* Activity: Scan the material for the word "Apply" and return every matching line.

* Provided data:

== Segment start ==

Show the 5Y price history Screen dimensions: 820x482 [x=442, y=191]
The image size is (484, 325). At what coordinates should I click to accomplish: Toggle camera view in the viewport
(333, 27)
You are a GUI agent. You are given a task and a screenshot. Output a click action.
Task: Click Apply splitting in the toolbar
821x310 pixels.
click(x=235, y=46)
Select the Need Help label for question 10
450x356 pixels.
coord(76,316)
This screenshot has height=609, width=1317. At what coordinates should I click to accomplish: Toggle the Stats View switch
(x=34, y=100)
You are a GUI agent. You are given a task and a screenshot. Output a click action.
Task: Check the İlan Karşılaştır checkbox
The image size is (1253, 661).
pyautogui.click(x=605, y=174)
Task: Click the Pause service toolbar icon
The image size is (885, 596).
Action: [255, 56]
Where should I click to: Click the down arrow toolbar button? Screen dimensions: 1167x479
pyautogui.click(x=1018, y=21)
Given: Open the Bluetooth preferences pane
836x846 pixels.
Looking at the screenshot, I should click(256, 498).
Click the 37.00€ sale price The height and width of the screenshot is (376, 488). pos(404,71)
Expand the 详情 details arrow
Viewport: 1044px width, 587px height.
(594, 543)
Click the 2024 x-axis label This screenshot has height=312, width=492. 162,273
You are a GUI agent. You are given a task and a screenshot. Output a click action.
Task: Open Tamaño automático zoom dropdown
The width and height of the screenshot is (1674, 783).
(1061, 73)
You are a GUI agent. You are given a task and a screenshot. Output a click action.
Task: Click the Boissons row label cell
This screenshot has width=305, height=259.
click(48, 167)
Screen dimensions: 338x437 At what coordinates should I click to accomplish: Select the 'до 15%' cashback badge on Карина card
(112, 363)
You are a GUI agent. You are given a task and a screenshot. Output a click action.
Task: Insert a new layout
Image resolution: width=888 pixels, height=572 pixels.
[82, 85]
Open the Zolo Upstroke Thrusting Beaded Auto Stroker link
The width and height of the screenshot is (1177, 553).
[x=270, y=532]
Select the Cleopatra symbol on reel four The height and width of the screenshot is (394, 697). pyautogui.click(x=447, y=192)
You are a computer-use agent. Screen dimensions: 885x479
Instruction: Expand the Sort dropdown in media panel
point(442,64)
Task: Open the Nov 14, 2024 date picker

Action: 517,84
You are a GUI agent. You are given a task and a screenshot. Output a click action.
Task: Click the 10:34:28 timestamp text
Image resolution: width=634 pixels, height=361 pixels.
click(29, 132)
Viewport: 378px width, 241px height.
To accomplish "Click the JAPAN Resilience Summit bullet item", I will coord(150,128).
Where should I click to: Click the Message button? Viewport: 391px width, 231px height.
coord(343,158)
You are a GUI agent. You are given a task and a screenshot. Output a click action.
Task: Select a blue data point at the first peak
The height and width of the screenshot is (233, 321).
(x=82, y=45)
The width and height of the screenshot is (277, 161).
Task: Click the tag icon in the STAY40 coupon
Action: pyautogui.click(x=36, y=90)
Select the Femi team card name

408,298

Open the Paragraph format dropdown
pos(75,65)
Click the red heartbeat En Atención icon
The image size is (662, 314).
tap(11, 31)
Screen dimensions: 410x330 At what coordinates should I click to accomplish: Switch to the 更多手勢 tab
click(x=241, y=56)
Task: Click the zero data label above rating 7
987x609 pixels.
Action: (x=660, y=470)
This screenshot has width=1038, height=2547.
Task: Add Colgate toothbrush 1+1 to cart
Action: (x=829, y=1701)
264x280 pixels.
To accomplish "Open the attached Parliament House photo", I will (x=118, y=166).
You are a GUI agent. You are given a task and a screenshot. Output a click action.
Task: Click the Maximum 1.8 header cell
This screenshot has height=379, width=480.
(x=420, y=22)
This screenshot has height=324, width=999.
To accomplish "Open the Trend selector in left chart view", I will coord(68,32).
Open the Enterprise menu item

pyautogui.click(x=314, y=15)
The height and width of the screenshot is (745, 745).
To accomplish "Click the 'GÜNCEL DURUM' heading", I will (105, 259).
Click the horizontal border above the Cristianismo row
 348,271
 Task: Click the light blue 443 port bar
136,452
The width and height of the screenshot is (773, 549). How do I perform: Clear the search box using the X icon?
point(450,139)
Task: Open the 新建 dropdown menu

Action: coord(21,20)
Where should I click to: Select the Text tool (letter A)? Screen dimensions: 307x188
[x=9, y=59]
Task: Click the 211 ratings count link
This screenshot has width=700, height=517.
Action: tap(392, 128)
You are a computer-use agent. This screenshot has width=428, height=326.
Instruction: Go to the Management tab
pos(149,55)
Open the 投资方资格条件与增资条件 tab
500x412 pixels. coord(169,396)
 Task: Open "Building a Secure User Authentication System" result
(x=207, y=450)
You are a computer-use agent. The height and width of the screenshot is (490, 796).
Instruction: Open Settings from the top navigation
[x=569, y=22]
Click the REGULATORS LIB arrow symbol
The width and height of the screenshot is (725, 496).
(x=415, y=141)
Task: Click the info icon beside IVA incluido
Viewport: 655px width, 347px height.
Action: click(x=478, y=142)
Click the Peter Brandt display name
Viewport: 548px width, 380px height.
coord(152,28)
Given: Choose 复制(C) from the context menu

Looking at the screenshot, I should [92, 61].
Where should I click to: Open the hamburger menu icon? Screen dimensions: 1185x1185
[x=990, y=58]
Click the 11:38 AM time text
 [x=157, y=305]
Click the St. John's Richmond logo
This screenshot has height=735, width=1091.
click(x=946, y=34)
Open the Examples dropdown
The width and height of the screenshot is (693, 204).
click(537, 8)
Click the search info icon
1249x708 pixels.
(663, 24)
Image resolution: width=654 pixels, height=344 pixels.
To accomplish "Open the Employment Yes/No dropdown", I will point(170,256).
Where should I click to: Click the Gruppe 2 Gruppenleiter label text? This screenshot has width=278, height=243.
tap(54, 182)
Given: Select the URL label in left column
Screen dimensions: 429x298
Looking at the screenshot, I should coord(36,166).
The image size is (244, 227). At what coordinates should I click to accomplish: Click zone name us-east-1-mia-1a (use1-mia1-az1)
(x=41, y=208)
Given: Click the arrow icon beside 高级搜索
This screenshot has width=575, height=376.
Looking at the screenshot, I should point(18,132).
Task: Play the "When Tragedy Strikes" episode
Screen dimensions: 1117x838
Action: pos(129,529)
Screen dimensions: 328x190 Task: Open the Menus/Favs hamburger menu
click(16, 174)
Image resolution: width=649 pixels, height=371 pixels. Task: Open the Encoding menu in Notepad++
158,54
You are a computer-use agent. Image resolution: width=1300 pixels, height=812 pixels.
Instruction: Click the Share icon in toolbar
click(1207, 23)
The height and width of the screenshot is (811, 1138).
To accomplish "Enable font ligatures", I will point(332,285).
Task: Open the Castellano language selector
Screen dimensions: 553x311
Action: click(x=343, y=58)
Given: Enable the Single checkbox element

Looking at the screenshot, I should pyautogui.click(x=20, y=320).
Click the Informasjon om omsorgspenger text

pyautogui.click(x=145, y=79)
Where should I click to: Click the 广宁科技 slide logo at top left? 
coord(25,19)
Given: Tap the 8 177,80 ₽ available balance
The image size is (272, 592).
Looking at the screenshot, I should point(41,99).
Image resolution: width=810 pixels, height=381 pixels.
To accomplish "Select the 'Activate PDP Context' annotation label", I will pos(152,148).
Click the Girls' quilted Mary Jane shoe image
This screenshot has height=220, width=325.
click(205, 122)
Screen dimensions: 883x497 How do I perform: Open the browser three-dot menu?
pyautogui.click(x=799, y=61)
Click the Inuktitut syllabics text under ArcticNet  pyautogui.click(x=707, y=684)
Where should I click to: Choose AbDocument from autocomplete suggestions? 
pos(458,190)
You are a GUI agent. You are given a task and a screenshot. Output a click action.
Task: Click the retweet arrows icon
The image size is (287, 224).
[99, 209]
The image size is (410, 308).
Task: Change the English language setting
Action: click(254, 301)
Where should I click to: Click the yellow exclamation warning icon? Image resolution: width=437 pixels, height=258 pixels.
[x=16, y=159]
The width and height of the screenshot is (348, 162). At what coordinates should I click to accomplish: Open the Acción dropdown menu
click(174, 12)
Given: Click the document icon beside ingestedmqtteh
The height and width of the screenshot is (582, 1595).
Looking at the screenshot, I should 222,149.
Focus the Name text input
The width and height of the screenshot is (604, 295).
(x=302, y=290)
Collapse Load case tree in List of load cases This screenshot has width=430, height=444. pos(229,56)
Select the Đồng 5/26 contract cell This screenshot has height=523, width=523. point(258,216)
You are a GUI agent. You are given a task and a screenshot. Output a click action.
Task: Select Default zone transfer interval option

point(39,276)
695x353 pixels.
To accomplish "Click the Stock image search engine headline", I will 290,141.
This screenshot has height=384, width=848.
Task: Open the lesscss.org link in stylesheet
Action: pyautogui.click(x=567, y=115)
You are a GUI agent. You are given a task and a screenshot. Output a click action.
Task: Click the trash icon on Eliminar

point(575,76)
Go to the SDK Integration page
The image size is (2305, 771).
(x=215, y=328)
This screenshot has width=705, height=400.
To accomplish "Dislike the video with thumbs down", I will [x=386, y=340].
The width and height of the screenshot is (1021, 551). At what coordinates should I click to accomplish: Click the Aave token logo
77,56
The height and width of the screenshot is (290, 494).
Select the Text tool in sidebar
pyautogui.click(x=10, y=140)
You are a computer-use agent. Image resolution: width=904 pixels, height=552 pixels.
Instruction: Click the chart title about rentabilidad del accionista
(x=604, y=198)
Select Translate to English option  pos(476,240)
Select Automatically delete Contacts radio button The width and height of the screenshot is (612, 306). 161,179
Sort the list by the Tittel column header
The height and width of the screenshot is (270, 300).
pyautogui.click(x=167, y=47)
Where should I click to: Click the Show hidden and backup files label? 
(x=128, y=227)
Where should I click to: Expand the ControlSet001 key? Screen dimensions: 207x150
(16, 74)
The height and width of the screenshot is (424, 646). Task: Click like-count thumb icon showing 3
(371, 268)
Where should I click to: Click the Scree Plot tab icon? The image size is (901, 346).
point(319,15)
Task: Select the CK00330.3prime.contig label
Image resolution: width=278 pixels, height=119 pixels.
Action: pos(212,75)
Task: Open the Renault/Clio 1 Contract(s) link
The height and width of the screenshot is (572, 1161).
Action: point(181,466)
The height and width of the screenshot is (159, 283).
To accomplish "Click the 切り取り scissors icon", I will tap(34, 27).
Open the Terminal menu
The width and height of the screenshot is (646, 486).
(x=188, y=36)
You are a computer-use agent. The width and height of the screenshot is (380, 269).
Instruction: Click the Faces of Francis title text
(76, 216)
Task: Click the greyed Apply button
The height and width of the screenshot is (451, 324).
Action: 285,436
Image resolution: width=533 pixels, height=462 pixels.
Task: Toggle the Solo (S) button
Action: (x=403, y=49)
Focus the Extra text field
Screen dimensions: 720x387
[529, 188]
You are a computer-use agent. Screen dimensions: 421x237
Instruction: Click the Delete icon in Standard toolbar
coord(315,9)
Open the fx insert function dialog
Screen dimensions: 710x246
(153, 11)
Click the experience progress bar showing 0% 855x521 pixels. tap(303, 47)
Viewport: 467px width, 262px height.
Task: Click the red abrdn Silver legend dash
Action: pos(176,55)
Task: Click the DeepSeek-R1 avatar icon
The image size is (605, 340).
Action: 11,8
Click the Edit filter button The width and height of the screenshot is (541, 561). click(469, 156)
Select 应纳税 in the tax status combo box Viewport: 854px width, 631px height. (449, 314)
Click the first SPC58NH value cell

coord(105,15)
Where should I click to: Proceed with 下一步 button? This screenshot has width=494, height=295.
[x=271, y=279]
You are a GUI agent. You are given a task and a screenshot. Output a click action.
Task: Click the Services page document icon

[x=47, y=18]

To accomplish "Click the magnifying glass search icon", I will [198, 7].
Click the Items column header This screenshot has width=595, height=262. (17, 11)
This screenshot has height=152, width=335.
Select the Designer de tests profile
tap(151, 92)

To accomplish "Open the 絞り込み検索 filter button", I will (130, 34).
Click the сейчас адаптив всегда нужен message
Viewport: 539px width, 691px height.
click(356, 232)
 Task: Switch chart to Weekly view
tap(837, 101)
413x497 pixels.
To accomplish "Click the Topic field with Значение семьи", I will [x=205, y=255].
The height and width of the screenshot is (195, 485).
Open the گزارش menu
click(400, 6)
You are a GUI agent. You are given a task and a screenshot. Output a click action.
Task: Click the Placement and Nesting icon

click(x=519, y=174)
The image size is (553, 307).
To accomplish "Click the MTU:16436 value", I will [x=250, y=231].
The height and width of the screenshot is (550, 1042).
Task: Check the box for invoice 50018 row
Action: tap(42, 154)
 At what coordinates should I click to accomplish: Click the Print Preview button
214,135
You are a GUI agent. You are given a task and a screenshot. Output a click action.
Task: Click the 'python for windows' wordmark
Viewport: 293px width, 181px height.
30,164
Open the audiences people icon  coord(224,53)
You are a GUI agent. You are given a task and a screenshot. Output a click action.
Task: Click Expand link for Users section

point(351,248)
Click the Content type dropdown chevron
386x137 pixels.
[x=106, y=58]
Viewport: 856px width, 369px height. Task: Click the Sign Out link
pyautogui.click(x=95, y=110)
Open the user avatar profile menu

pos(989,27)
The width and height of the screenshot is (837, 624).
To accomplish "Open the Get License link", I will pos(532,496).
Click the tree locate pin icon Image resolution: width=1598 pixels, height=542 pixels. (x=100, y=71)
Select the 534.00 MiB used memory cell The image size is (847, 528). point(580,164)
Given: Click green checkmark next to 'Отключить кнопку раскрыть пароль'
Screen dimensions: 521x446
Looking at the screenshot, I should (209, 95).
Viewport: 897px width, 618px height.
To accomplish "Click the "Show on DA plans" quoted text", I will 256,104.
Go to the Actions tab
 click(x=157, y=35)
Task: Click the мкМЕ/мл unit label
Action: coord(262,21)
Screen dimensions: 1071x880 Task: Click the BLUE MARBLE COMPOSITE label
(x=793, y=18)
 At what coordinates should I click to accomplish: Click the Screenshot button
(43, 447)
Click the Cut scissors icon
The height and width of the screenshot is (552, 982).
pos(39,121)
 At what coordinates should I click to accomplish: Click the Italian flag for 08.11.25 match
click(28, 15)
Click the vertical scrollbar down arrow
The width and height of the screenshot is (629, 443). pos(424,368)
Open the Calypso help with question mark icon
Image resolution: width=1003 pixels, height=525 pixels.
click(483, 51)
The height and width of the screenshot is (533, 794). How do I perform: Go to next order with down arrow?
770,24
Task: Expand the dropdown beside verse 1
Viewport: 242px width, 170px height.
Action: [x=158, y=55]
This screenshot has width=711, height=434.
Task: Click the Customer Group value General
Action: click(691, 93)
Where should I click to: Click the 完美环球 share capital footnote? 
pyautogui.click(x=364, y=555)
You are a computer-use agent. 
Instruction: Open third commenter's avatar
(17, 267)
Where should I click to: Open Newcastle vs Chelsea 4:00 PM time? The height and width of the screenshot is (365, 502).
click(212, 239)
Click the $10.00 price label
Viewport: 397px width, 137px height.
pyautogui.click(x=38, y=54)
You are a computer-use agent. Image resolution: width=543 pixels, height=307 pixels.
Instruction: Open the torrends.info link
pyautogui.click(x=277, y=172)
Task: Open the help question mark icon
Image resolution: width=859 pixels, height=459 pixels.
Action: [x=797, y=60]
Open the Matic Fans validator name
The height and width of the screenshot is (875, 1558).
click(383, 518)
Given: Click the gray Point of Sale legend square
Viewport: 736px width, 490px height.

== Segment end ==

* Response box:
Task: Click Apply splitting in the toolbar
Task: Click the greyed Apply button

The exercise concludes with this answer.